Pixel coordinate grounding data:
----------------
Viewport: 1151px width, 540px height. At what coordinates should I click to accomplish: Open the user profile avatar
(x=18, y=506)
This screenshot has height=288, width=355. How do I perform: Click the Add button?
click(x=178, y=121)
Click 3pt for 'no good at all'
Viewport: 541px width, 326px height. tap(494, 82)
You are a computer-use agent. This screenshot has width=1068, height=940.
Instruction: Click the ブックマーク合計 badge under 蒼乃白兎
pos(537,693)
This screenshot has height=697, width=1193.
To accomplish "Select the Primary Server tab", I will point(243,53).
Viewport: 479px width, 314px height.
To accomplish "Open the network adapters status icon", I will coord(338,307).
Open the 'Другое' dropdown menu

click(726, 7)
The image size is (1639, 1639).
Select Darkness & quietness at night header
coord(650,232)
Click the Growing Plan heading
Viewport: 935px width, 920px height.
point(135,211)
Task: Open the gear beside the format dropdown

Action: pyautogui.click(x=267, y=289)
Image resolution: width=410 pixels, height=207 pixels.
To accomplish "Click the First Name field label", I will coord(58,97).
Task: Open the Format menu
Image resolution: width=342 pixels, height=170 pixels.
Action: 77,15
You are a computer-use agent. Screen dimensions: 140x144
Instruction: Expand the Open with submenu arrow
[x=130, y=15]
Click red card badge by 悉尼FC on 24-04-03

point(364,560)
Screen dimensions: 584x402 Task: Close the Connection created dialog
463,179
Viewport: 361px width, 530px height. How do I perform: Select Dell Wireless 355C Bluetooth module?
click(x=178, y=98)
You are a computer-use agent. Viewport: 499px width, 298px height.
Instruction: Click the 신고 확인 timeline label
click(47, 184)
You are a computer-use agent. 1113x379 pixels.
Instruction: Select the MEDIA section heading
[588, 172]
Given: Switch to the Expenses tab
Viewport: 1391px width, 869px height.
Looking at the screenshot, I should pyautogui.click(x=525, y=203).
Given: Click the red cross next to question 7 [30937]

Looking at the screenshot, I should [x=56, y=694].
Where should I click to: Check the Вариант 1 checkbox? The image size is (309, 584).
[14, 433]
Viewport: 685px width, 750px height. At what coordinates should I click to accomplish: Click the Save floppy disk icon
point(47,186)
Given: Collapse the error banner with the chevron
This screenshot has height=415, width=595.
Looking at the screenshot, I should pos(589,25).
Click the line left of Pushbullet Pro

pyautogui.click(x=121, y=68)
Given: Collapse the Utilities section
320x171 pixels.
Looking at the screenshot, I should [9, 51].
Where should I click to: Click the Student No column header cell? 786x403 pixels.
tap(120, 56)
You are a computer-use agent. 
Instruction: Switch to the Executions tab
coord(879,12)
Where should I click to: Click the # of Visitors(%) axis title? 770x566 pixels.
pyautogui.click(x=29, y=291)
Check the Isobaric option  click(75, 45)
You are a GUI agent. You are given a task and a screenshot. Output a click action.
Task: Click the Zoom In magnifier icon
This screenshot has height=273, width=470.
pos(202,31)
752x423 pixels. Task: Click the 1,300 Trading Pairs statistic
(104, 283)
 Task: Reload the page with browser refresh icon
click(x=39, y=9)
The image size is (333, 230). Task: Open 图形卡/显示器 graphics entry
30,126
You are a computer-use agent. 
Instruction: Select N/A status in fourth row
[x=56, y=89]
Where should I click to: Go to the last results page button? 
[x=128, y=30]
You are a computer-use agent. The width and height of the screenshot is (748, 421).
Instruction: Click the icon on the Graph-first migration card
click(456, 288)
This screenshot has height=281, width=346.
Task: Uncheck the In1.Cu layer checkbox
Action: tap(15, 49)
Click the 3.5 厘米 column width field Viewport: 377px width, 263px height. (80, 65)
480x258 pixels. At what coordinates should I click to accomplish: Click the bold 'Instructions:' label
----------------
- Brief
Would you quote, exactly and only, the lines from the one containing "This screenshot has height=415, width=595." to the end of the entries?

- Solution for this exercise
This screenshot has height=415, width=595.
Looking at the screenshot, I should pos(589,25).
Click the line left of Pushbullet Pro

pyautogui.click(x=121, y=68)
Given: Collapse the Utilities section
320x171 pixels.
Looking at the screenshot, I should [9, 51].
Where should I click to: Click the Student No column header cell? 786x403 pixels.
tap(120, 56)
You are a computer-use agent. 
Instruction: Switch to the Executions tab
coord(879,12)
Where should I click to: Click the # of Visitors(%) axis title? 770x566 pixels.
pyautogui.click(x=29, y=291)
Check the Isobaric option  click(75, 45)
You are a GUI agent. You are given a task and a screenshot. Output a click action.
Task: Click the Zoom In magnifier icon
This screenshot has height=273, width=470.
pos(202,31)
752x423 pixels. Task: Click the 1,300 Trading Pairs statistic
(104, 283)
 Task: Reload the page with browser refresh icon
click(x=39, y=9)
The image size is (333, 230). Task: Open 图形卡/显示器 graphics entry
30,126
You are a computer-use agent. 
Instruction: Select N/A status in fourth row
[x=56, y=89]
Where should I click to: Go to the last results page button? 
[x=128, y=30]
You are a computer-use agent. The width and height of the screenshot is (748, 421).
Instruction: Click the icon on the Graph-first migration card
click(456, 288)
This screenshot has height=281, width=346.
Task: Uncheck the In1.Cu layer checkbox
Action: tap(15, 49)
Click the 3.5 厘米 column width field Viewport: 377px width, 263px height. (80, 65)
480x258 pixels. At what coordinates should I click to accomplish: Click the bold 'Instructions:' label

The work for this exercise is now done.